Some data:
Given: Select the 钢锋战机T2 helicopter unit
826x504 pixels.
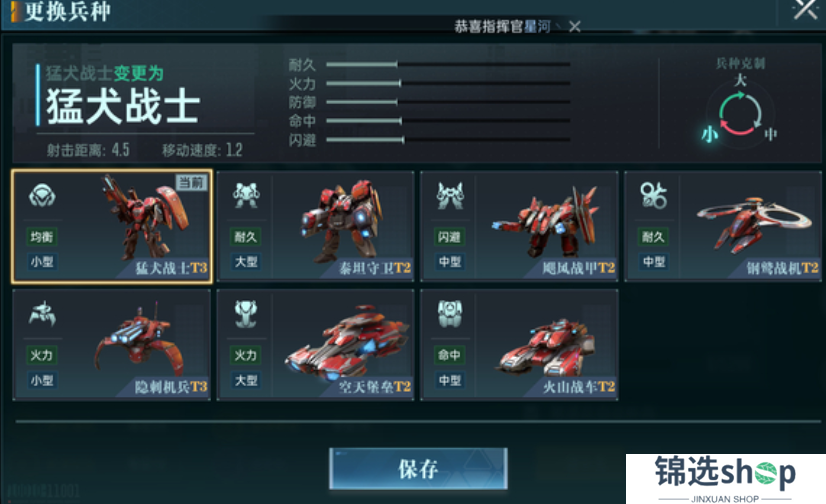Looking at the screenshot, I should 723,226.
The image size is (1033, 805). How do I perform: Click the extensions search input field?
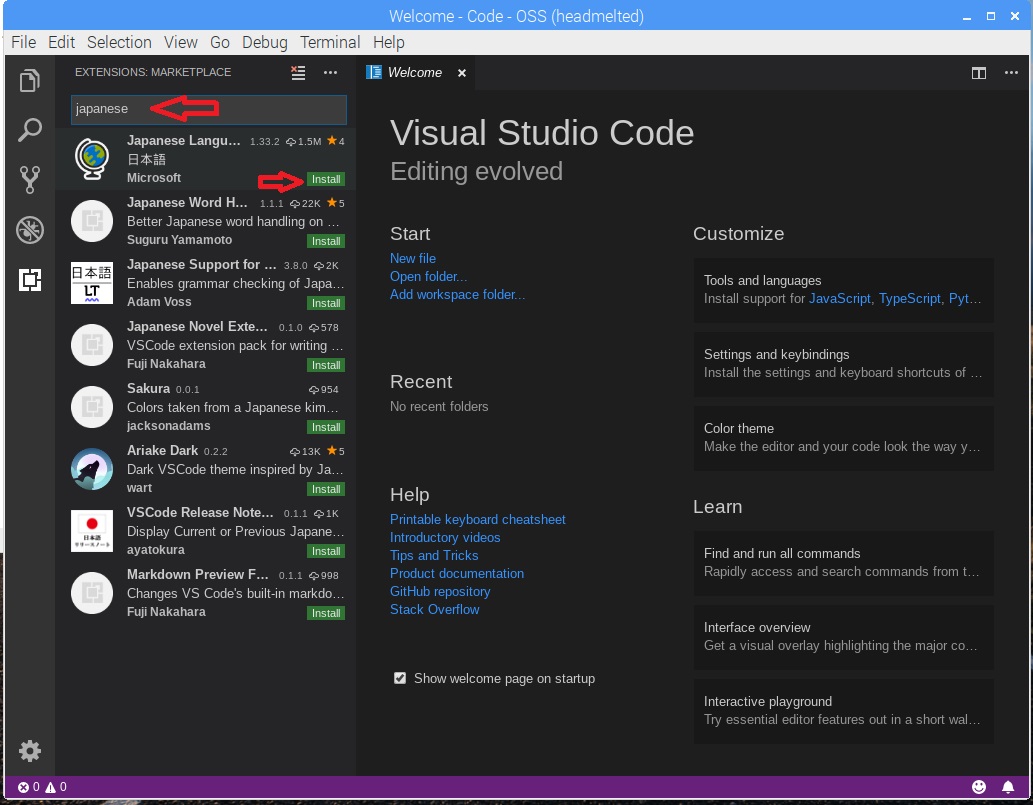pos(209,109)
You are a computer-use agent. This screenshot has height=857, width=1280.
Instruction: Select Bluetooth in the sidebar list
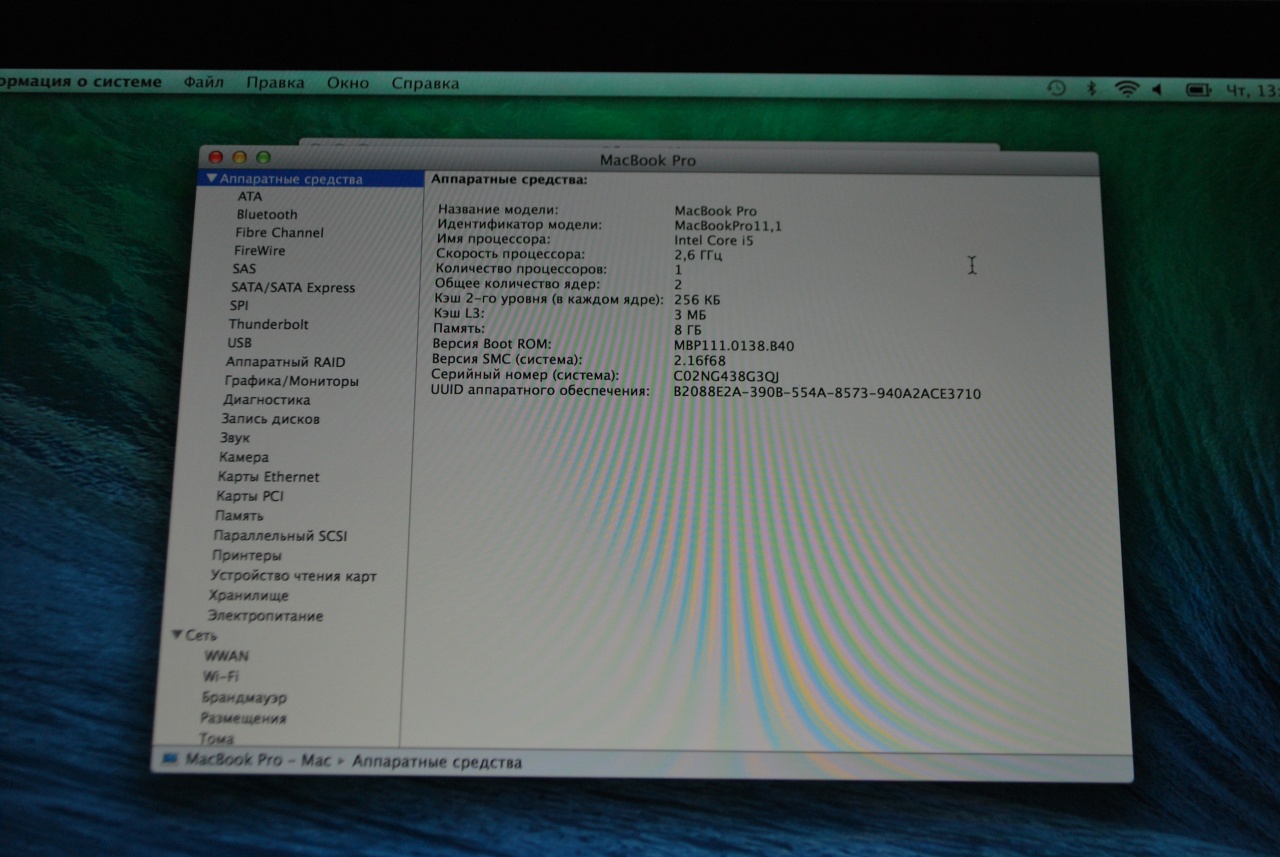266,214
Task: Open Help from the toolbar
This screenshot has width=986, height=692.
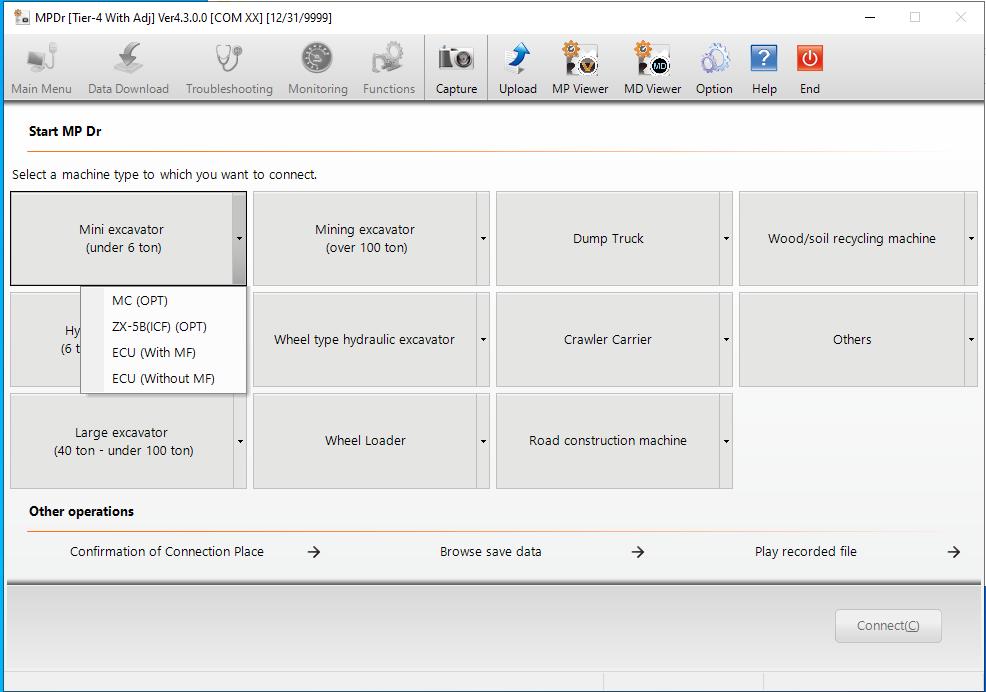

== Given problem ==
Pick out every line of the data above that contains the word "This", and copy each of those lines in full.

== Solution to the problem ==
You are a computer-use agent. This screenshot has height=857, width=1280.
This screenshot has width=986, height=692.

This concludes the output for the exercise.